Areas near suitable mosquito breeding grounds—marshes, wetlands, waterways and farms with irrigation systems—are high risk areas for outbreaks. As such, the disease is more characteristic of rural and regional areas. Infection is most common in adults aged 25–44 years old, with males and females equally affected. Ross River fever is on the Australian Department of Health and Ageing's list of notifiable diseases.

==History==
The first outbreak of RRF was in 1928 in the Hay and Narrandera region in New South Wales, Australia. The virus was first isolated in 1959 from a mosquito trapped along the Ross River in Townsville, Queensland. Since then, outbreaks have occurred in all Australian states, including Tasmania, and metropolitan areas. The largest outbreak occurred in 1979–1980 in the Western Pacific, and affected more than 60,000 people.

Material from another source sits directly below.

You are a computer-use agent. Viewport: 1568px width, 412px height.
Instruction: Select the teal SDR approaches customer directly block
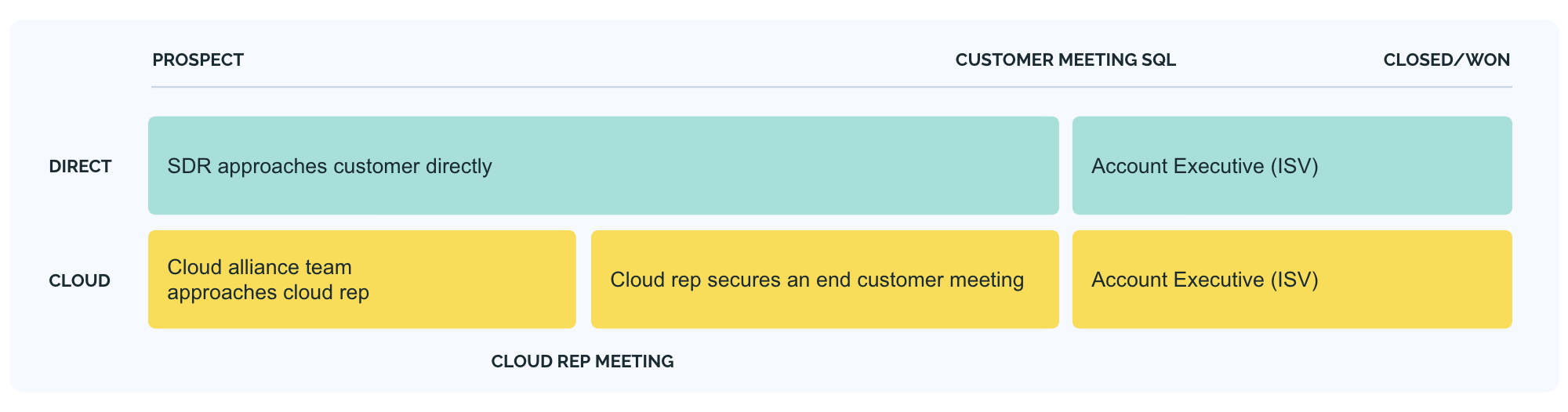(x=603, y=166)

Before the identification of this infectious agent, the disease was referred to as "epidemic polyarthritis". This term was also used for a similar Australian disease caused by another mosquito-borne virus, Barmah Forest virus.

==Research==
The study of RRF has been recently facilitated by the development of a mouse model. Mice infected with RRV develop hind-limb arthritis/arthralgia which is similar to human disease. The disease in mice is characterized by an inflammatory infiltrate including macrophages which are immunopathogenic and exacerbate disease. Furthermore, mice deficient in the C3 protein do not develop severe disease following infection. This indicates that an aberrant innate immune response is responsible for severe disease following RRV infection.